#### What is required:
Repeat every line of the material below verbatim.
>> begin Supplied material
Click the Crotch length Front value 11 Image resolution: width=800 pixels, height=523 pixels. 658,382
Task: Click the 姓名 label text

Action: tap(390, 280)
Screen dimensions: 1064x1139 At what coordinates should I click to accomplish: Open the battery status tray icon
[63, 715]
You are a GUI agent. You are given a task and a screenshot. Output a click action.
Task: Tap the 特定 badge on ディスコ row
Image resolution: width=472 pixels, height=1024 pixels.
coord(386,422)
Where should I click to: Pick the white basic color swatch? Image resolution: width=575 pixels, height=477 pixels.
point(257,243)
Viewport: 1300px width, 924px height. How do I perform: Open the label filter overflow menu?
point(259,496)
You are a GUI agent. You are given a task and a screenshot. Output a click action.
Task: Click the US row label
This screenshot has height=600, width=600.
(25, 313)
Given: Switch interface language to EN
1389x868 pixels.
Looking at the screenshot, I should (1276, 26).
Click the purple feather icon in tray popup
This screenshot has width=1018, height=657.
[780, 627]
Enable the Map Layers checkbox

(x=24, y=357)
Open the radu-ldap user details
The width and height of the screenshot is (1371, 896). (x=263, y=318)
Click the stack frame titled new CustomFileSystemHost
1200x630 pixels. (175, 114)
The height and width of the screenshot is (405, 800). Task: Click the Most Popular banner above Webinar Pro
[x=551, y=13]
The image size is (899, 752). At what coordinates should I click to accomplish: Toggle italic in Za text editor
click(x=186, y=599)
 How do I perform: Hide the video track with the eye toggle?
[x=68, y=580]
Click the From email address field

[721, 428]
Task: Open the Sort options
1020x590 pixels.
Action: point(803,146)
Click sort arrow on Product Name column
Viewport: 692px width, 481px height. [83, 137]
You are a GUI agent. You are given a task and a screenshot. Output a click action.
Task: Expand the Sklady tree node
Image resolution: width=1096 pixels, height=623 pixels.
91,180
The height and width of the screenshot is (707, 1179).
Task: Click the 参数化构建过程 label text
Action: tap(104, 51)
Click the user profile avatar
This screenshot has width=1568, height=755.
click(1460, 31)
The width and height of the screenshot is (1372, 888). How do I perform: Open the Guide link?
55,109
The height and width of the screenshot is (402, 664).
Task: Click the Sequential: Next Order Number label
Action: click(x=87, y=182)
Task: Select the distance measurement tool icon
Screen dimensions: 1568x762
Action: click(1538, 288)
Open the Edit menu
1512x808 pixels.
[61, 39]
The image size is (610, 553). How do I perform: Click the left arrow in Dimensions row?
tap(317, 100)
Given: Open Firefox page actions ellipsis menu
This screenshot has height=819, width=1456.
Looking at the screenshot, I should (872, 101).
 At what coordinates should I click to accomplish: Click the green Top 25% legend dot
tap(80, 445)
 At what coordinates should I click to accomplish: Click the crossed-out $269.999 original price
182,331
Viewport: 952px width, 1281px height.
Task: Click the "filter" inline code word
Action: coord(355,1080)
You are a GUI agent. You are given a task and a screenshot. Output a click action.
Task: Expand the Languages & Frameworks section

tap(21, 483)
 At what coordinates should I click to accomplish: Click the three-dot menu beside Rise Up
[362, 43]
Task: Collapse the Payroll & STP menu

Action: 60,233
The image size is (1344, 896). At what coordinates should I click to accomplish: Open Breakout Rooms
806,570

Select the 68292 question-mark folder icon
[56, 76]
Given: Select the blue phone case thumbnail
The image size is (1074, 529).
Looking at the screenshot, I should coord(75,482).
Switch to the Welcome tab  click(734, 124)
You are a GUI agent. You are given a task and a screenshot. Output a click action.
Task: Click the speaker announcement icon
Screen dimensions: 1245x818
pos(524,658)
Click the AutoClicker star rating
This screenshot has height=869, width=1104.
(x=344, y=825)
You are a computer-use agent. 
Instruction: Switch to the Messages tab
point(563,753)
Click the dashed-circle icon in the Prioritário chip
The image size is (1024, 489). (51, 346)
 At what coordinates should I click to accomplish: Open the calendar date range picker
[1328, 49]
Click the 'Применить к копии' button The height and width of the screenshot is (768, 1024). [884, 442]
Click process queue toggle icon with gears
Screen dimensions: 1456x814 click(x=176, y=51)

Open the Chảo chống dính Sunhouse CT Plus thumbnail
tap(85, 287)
>> end Supplied material
#### Finished answer:
Click the Crotch length Front value 11 Image resolution: width=800 pixels, height=523 pixels. 658,382
Task: Click the 姓名 label text

Action: tap(390, 280)
Screen dimensions: 1064x1139 At what coordinates should I click to accomplish: Open the battery status tray icon
[63, 715]
You are a GUI agent. You are given a task and a screenshot. Output a click action.
Task: Tap the 特定 badge on ディスコ row
Image resolution: width=472 pixels, height=1024 pixels.
coord(386,422)
Where should I click to: Pick the white basic color swatch? Image resolution: width=575 pixels, height=477 pixels.
point(257,243)
Viewport: 1300px width, 924px height. How do I perform: Open the label filter overflow menu?
point(259,496)
You are a GUI agent. You are given a task and a screenshot. Output a click action.
Task: Click the US row label
This screenshot has height=600, width=600.
(25, 313)
Given: Switch interface language to EN
1389x868 pixels.
Looking at the screenshot, I should (1276, 26).
Click the purple feather icon in tray popup
This screenshot has width=1018, height=657.
[780, 627]
Enable the Map Layers checkbox

(x=24, y=357)
Open the radu-ldap user details
The width and height of the screenshot is (1371, 896). (x=263, y=318)
Click the stack frame titled new CustomFileSystemHost
1200x630 pixels. (175, 114)
The height and width of the screenshot is (405, 800). Task: Click the Most Popular banner above Webinar Pro
[x=551, y=13]
The image size is (899, 752). At what coordinates should I click to accomplish: Toggle italic in Za text editor
click(x=186, y=599)
 How do I perform: Hide the video track with the eye toggle?
[x=68, y=580]
Click the From email address field

[721, 428]
Task: Open the Sort options
1020x590 pixels.
Action: point(803,146)
Click sort arrow on Product Name column
Viewport: 692px width, 481px height. [83, 137]
You are a GUI agent. You are given a task and a screenshot. Output a click action.
Task: Expand the Sklady tree node
Image resolution: width=1096 pixels, height=623 pixels.
91,180
The height and width of the screenshot is (707, 1179).
Task: Click the 参数化构建过程 label text
Action: tap(104, 51)
Click the user profile avatar
This screenshot has width=1568, height=755.
click(1460, 31)
The width and height of the screenshot is (1372, 888). How do I perform: Open the Guide link?
55,109
The height and width of the screenshot is (402, 664).
Task: Click the Sequential: Next Order Number label
Action: click(x=87, y=182)
Task: Select the distance measurement tool icon
Screen dimensions: 1568x762
Action: click(1538, 288)
Open the Edit menu
1512x808 pixels.
[61, 39]
The image size is (610, 553). How do I perform: Click the left arrow in Dimensions row?
tap(317, 100)
Given: Open Firefox page actions ellipsis menu
This screenshot has height=819, width=1456.
Looking at the screenshot, I should (872, 101).
 At what coordinates should I click to accomplish: Click the green Top 25% legend dot
tap(80, 445)
 At what coordinates should I click to accomplish: Click the crossed-out $269.999 original price
182,331
Viewport: 952px width, 1281px height.
Task: Click the "filter" inline code word
Action: coord(355,1080)
You are a GUI agent. You are given a task and a screenshot. Output a click action.
Task: Expand the Languages & Frameworks section

tap(21, 483)
 At what coordinates should I click to accomplish: Click the three-dot menu beside Rise Up
[362, 43]
Task: Collapse the Payroll & STP menu

Action: 60,233
The image size is (1344, 896). At what coordinates should I click to accomplish: Open Breakout Rooms
806,570

Select the 68292 question-mark folder icon
[56, 76]
Given: Select the blue phone case thumbnail
The image size is (1074, 529).
Looking at the screenshot, I should coord(75,482).
Switch to the Welcome tab  click(734, 124)
You are a GUI agent. You are given a task and a screenshot. Output a click action.
Task: Click the speaker announcement icon
Screen dimensions: 1245x818
pos(524,658)
Click the AutoClicker star rating
This screenshot has height=869, width=1104.
(x=344, y=825)
You are a computer-use agent. 
Instruction: Switch to the Messages tab
point(563,753)
Click the dashed-circle icon in the Prioritário chip
The image size is (1024, 489). (51, 346)
 At what coordinates should I click to accomplish: Open the calendar date range picker
[1328, 49]
Click the 'Применить к копии' button The height and width of the screenshot is (768, 1024). [884, 442]
Click process queue toggle icon with gears
Screen dimensions: 1456x814 click(x=176, y=51)

Open the Chảo chống dính Sunhouse CT Plus thumbnail
tap(85, 287)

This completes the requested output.